Pull Ups And Muscle Growth

Pull ups are a great way to get your entire body in shape, since when you do them you are actually working out entire groups of muscles instead of only one. Not only do they work out the primary targeted muscle groups, but also the secondary ones like the forearms, biceps, mid-back and shoulder muscles. You can do them any place where there is a fixed bar, like in hallways, doorways or even on tree branches!

These are very strenuous, so it may be difficult to start doing them at first. However, you can get better fairly quickly, and there are certain things that beginners can do to make them easier. When you are first trying them out, you can put a chair under the bar and stand on it. You should continue to work out until you have increased your strength. The trick to gaining enough strength to do a lot of reps is to do them in sets. You should do 3-4 sets, and on the first one do 5-10. Decrease the amount of reps with each set, since your energy will decrease and you won’t be able to do as many. Just cut it down by one or two each time you do a set, and soon enough you will feel those muscles burning.
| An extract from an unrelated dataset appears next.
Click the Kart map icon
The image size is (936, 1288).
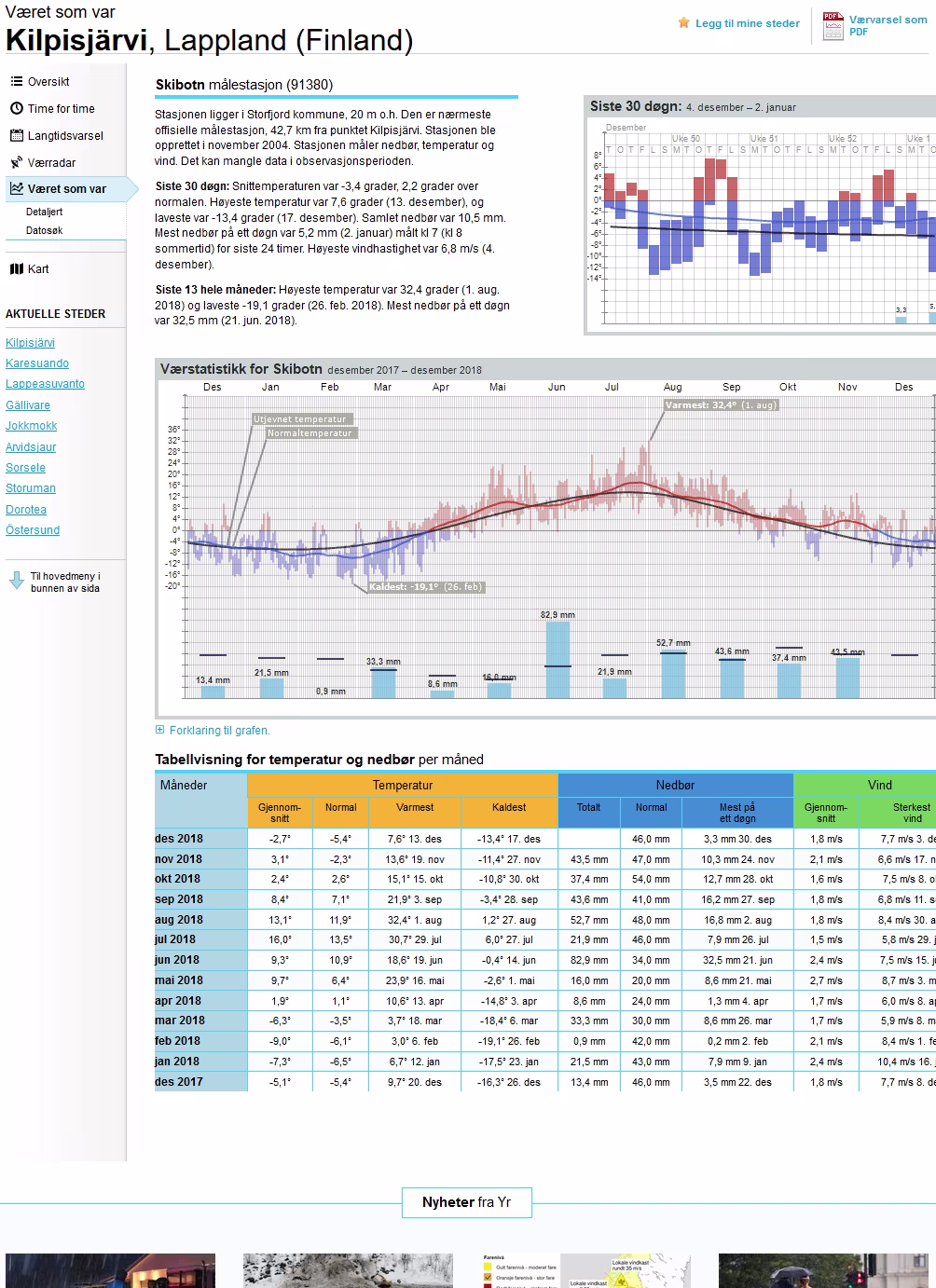(x=16, y=269)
When you are just starting out you can also do a lot of sets with a lower number of reps. It would even be ok if you could only do 10 sets of 1 or 2. After awhile you will slowly be able to increase your amount of reps and decrease your number of sets when your strength is increased. When you are working out, you must also pay attention to your posture. When you are hanging off of the bar, your back should be straight, and every time you do a pull up your chin should make it to the bar. Another effective trick is to go slower when you are doing negative pull ups. These are when you go very slowly while lowering yourself from the bar. This way you will gain more muscles and you will also be able to gain strength a lot faster.
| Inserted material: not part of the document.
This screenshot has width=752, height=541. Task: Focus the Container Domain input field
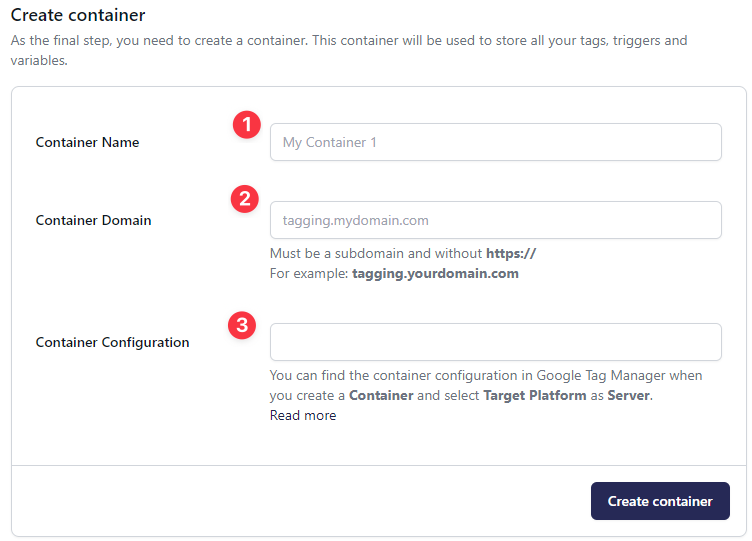pos(495,220)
Additionally, you can try to work your muscles to the point of failing by jumping up on the bar to push just one more time. Each time your muscles will begin rebuilding themselves faster, as long as you give them ample time to rest in between. Also, the key to growing muscles is eating a healthy diet. Eat foods that are rich in carbohydrates, proteins and healthy fats.
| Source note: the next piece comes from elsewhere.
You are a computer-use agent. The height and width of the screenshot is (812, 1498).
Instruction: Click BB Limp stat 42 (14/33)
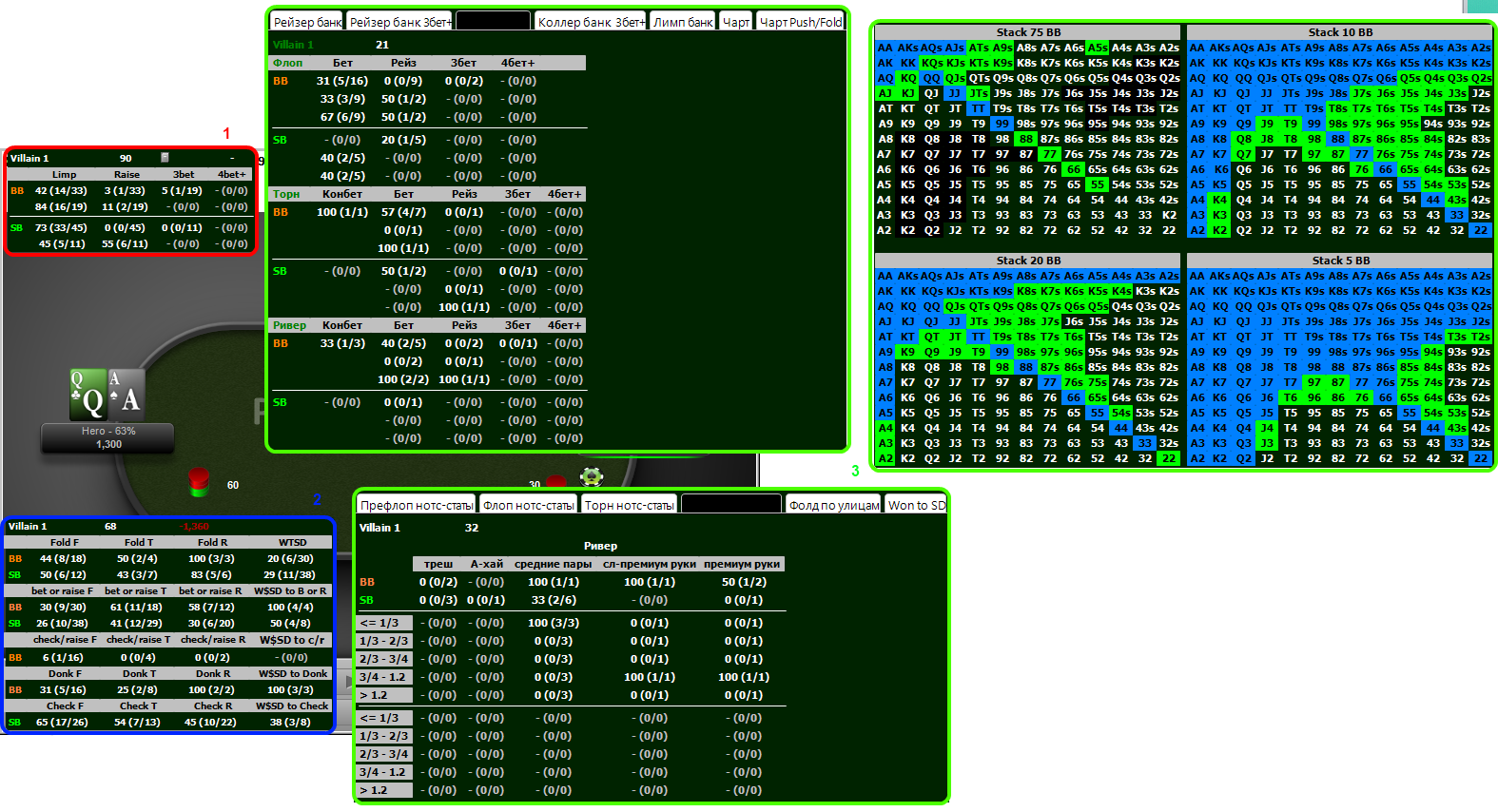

Once you get strongest and become more advanced with these exercises, you can try to attach weight straps to your hips which will effectively increase your muscle strength. If you want to optimally enable muscle growth, be sure to eat a nutritious diet of 4-6 high value meals a day, and put a space of about 2-3 hours in between each meal in order to let your muscles grow from all of the pull ups you have done.

Author Bio: For more information about Full Body Workout and Workout Routines, visit http://www.thefitnesschronicles.com/206/full-body-workout-routines/ today!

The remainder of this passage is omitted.